### What is being asked
Look through the listing below for the string "value". Show each line where it occurs.

Records for this task Start Marker

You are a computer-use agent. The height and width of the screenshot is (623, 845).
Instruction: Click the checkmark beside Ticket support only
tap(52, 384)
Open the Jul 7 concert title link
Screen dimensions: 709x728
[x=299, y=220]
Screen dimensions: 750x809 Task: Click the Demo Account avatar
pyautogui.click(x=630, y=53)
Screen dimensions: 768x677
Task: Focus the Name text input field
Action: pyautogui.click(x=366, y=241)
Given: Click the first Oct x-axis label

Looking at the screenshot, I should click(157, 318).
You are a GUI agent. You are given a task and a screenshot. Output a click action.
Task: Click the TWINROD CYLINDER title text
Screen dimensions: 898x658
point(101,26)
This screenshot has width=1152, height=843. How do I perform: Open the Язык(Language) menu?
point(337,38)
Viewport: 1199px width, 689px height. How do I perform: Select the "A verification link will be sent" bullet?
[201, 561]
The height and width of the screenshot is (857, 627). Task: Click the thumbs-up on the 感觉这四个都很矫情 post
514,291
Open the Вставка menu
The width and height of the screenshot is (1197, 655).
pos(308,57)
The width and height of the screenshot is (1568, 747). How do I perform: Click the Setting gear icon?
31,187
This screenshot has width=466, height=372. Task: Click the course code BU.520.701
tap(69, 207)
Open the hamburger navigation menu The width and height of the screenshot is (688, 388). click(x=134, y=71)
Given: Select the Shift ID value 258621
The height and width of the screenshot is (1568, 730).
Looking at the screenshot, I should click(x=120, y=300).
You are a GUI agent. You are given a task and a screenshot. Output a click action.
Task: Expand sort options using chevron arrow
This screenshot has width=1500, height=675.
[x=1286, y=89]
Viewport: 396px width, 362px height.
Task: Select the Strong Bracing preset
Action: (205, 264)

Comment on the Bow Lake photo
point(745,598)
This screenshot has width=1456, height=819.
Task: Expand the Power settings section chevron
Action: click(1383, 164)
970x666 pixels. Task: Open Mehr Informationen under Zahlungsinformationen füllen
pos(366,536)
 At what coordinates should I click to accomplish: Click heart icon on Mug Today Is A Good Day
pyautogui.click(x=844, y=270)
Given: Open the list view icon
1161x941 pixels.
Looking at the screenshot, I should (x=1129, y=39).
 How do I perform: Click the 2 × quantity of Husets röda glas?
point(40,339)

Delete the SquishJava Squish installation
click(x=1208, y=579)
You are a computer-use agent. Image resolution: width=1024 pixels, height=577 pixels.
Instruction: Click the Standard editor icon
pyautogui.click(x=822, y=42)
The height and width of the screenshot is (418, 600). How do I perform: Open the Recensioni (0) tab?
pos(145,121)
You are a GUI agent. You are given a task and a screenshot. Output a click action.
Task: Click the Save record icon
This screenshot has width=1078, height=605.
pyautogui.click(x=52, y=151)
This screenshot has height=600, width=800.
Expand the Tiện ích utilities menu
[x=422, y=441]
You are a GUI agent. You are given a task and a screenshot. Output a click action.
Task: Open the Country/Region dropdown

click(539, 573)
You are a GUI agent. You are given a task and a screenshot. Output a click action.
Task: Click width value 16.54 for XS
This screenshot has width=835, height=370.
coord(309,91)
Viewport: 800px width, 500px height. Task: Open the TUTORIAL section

Records for this task End Marker

### Result
Given: Select the Shift ID value 258621
Task: Click width value 16.54 for XS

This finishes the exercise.